Set exercise 1.
Translate the sentence "As a motivating example, we consider the Olympic medals data." from the regression notes into Spanish.
Set exercise 2.
Please reproduce the stretch of the regression notes from "Polynomial regession" through "fmin(sum_squares_quad, [1,1,-1], args=(x,y))".

Document segment.
━━━━━━━━

Polynomial regession

We are not restricted to a straight-line regression model; we can represent a curved relationship between our variables by introducing polynomial terms.

In [21]:
sum_squares_quad = lambda beta, x, y: np.sum((y - beta[0] - beta[1]*x - beta[2]*(x**2)) ** 2)
b0,b1,b2 = fmin(sum_squares_quad, [1,1,-1], args=(x,y))
print('\nintercept: {0:.2}, x: {1:.2}, x2: {2:.2}'.format(b0,b1,b2))
ax = boston.plot(x='lstat', y='medv', style='o', legend=False, ylabel = 'medv')
xvals = np.linspace(0, 37, 100)
ax.plot(xvals, b0 + b1*xvals + b2*(xvals**2))
Optimization terminated successfully.
         Current function value: 15347.243159
         Iterations: 187
         Function evaluations: 342

intercept: 4.3e+01, x: -2.3, x2: 0.044
Out[21]:
[<matplotlib.lines.Line2D at 0x7fb57506b700>]

Generalized linear models

Often our data violates one or more of the linear regression assumptions:

  • non-linear
  • non-normal error distribution
  • heteroskedasticity
  • this forces us to generalize the regression model in order to account for these characteristics.

As a motivating example, we consider the Olympic medals data.

Linear regression models

  • Objective: model the expected value of a continuous variable $Y$, as a linear function of the continuous predictor $X$, $E(Y_i) = \beta_0 + \beta_1X_i$.
  • Model structure: $Y_i = \beta_0 + \beta_1X_i + e_i$.
  • Model assumptions: $Y$ is is normally distributed, errors are normally distributed, $e_i \sim N(0, \sigma^2)$, and independent, and $X$ is fixed, and constant variance $\sigma^2$.
  • Parameter estimates and interpretation: $\hat{\beta}_0$ is estimate of $\beta_0$ or the intercept, and $\hat{\beta}_1$ is estimate of the slope, etc. Think about the interpretation of the intercept and the slope.

━━━━━━━━

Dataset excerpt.
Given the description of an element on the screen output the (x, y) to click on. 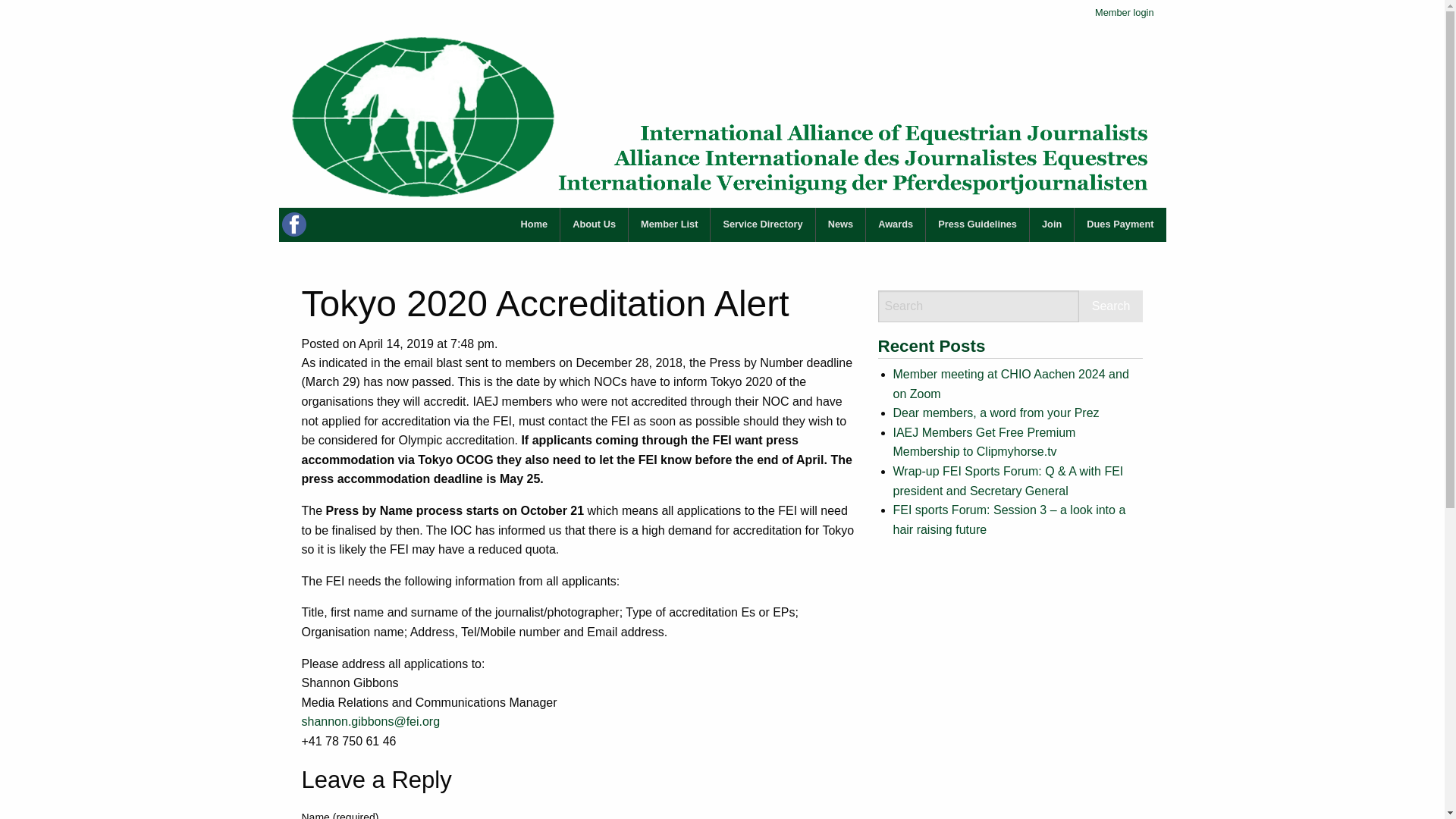
Press Guidelines (977, 224)
Service Directory (761, 224)
Member List (669, 224)
Search (1110, 306)
Search (1110, 306)
News (839, 224)
Home (534, 224)
Dear members, a word from your Prez (996, 412)
Member login (1124, 13)
Awards (895, 224)
Join (1051, 224)
IAEJ Members Get Free Premium Membership to Clipmyhorse.tv (984, 441)
Dues Payment (1120, 224)
Member meeting at CHIO Aachen 2024 and on Zoom (1011, 383)
About Us (593, 224)
Given the description of an element on the screen output the (x, y) to click on. 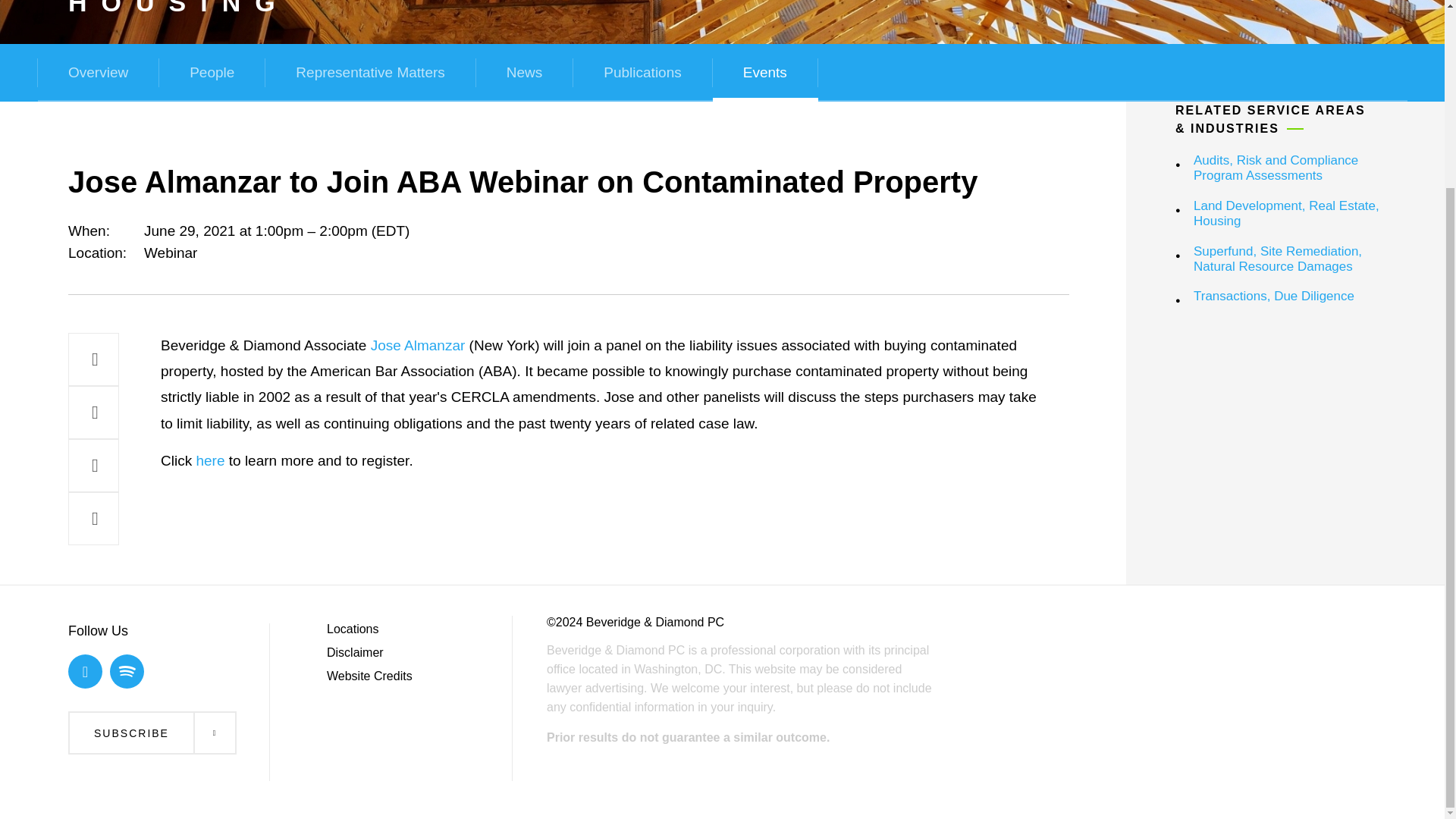
News (524, 71)
Overview (97, 71)
Representative Matters (370, 71)
Events (764, 71)
People (211, 71)
LAND DEVELOPMENT, REAL ESTATE, HOUSING (560, 8)
Publications (641, 71)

━━━━━━━━

Correct output 1.
Como ejemplo motivador, consideramos los datos de medallas olímpicas.

Correct output 2.
Polynomial regession

We are not restricted to a straight-line regression model; we can represent a curved relationship between our variables by introducing polynomial terms.

In [21]:
sum_squares_quad = lambda beta, x, y: np.sum((y - beta[0] - beta[1]*x - beta[2]*(x**2)) ** 2)
b0,b1,b2 = fmin(sum_squares_quad, [1,1,-1], args=(x,y))